1974 ist das Jahr, von dem aus die Mini-Serie auf den Aufstieg der Black-Panther-Party zurückblickt. Der Erzähler ist Huey Newton persönlich, der zu diesem Zeitpunkt auf der Flucht ist. Die Polizei fahndet wegen Mordes nach ihm. Die Geschichte wird ihn später für unschuldig erklären, in dem Zeitfenster aber, das die Mini-Serie als erzählerischen Rahmen wählt, ist die Anklage ein potenzielles Todesurteil für den Protagonisten. In seiner Community kann er nicht untertauchen, das FBI hört alles und jeden ab, observiert jeden Treffpunkt der schwarzen Parteigänger:innen. So versteckt sich Newton nicht in Oakland, sondern in Beverly Hills. Seine Helfer sind keine Panther-Mitglieder, keine Revolutionäre, ja, sie sind nicht einmal schwarz. Es ist das Produzenten-Duo Bert Schneider (Alessandro Nivola) und Steve Blauner (P.J. Byrne), das Newton in der eigenen Familien-Villa versteckt und seine Flucht nach Kuba vorbereitet. Die Geschichte ist tatsächlich wahr. Nicht auf die dramaturgisch gestraffte und thematisch modulierte Art, mit der Showrunner Cheadle sie präsentiert, aber eben doch als eine skurrile Episode amerikanischer Geschichte.

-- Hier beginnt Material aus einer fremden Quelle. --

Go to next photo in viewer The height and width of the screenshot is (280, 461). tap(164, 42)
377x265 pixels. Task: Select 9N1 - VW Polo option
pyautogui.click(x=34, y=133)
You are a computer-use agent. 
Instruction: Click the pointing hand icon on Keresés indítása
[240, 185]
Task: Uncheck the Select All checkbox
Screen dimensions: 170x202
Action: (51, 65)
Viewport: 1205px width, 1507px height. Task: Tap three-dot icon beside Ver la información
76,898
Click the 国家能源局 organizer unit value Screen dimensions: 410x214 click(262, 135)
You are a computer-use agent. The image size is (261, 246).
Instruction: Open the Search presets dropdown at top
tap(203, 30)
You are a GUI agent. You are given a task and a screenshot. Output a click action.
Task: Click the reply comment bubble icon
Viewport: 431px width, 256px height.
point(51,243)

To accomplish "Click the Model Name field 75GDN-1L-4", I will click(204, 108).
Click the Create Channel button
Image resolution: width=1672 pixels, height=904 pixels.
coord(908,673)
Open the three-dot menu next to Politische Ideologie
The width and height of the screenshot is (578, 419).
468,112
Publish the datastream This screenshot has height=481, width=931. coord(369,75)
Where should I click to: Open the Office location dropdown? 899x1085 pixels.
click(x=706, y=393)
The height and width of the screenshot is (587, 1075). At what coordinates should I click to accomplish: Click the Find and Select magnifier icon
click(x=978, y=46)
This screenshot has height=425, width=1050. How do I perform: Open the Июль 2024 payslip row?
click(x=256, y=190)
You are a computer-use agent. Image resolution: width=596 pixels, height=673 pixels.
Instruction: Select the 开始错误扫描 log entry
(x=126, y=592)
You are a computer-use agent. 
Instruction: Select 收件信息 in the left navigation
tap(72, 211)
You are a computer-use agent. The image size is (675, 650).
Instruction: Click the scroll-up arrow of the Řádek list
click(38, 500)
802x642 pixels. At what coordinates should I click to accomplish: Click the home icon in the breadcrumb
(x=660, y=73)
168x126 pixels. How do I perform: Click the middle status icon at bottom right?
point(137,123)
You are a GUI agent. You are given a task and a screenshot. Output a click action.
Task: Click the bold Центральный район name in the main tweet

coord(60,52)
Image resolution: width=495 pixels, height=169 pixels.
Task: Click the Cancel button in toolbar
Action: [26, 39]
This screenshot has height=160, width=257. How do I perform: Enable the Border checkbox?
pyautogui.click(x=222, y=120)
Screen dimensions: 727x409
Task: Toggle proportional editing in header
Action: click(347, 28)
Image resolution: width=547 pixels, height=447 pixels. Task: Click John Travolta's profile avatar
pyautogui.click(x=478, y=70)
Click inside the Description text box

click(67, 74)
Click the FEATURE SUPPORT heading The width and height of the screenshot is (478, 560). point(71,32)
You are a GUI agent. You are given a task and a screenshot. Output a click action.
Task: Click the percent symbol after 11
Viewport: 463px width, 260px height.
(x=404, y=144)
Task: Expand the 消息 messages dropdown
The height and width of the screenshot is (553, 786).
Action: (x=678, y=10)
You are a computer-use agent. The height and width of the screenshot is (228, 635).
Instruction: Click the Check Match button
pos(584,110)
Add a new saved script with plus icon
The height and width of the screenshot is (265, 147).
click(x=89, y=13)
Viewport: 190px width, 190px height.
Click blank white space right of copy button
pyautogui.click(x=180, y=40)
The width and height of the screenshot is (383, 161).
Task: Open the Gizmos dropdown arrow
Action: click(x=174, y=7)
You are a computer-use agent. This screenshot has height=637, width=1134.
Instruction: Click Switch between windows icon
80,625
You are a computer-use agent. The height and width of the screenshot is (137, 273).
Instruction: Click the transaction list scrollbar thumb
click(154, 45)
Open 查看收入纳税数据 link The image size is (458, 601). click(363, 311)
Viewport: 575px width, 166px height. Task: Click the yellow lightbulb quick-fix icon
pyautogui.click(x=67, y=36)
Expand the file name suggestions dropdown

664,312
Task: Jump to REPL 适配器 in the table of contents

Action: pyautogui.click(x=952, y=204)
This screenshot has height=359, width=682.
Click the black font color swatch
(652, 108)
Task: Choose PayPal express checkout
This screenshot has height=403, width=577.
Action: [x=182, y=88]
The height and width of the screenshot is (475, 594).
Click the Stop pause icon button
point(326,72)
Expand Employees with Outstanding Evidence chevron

Zwischen Skurrilität und tödlicher Realität
„The Big Cigar“ existiert im Zwischenraum von eben dieser Skurrilität und der tödlichen Realität dahinter. Ein Zwischenraum namens „Wilde Siebziger“: Amerika ist high, die revolutionären Ideen verankern sich in der Popkultur, nicht zuletzt in „New Hollywood“, das auch mit der Bert-Schneider-Produktion „Easy Rider“ prominent vertreten ist. Zugleich droht das subversive Potenzial der sozialistischen Grundideen, die Newton vertritt und an die sich Schneider und Blauner anhängen, in der Glut der Joints zu verrauchen und im permanenten Koksrausch unterzugehen. Die Serie spiegelt das ästhetisch, teilt die Bilder wieder und wieder in Split-Screens, springt wild in der Zeit und lässt auf der Strecke, was nicht in Rausch, Exzess und Paranoia aufgeht. Die Fragen, denen sich die Partner der seltsamen Koalition stellen müssen, sind grundverschieden, haben aber den immer gleichen Überschneidungspunkt. Wie viel Hollywood kann und muss ein Revolutionär sich leisten? Wie viel Pose steckt in der Revolution? Und: Wie viel Privileg ist man bereit, für die Revolution anderer zu opfern?
So erratisch die Serie formal sein mag – mitunter auch zu ihrem Nachteil – so gut hält sie die vielen Erzählstränge mit der Frage nach den ideologischen und praktischen Komplikationen revolutionärer Ideen zusammen. Nicht nur zwischen Newton und den Produzenten, die zunehmend unwillig oder unfähig scheinen, ihr Privat- und Berufsleben mit ihrer aktiven Teilhabe an der Bürgerrechtsbewegung zu vereinen. Auch innerhalb der Black-Panther-Party wird die Uneinigkeit unter den Gründern zunehmend zum ideologischen Machtkampf. Wie soll der Klassenkampf geführt werden? Soll man das System sprengen oder, wie Panther-Mitbegründer Bobby Seale es später mit einer Bürgermeister-Kandidatur versucht, innerhalb der vorgegebenen Strukturen verändern? Das COINTELPRO-Programm des FBI – die Institution wird in der Serie meist von Undercover-Agent Sydney Clark (Marc Menchaca) und dessen nur schlecht von seinem Hippie-Outfit verborgener Gewaltbereitschaft verkörpert – trägt mit Anschlägen, Unterwanderungs- und Psychoterroraktionen zur Zersetzung der Einigkeit bei. „The Big Cigar“ weiß die rauschhafte Seventies-Ära, die Paranoia der politisch Verfolgten, die mannigfaltigen Formen des Exzesses und die Absurdität der Geschichte gut zu einem nicht allzu ernsten, aber immer mit Ernsthaftigkeit grundierten historischen Exzess zu amalgamieren. Das Einzige, was dem Rausch letztlich fehlt, ist der Kater danach.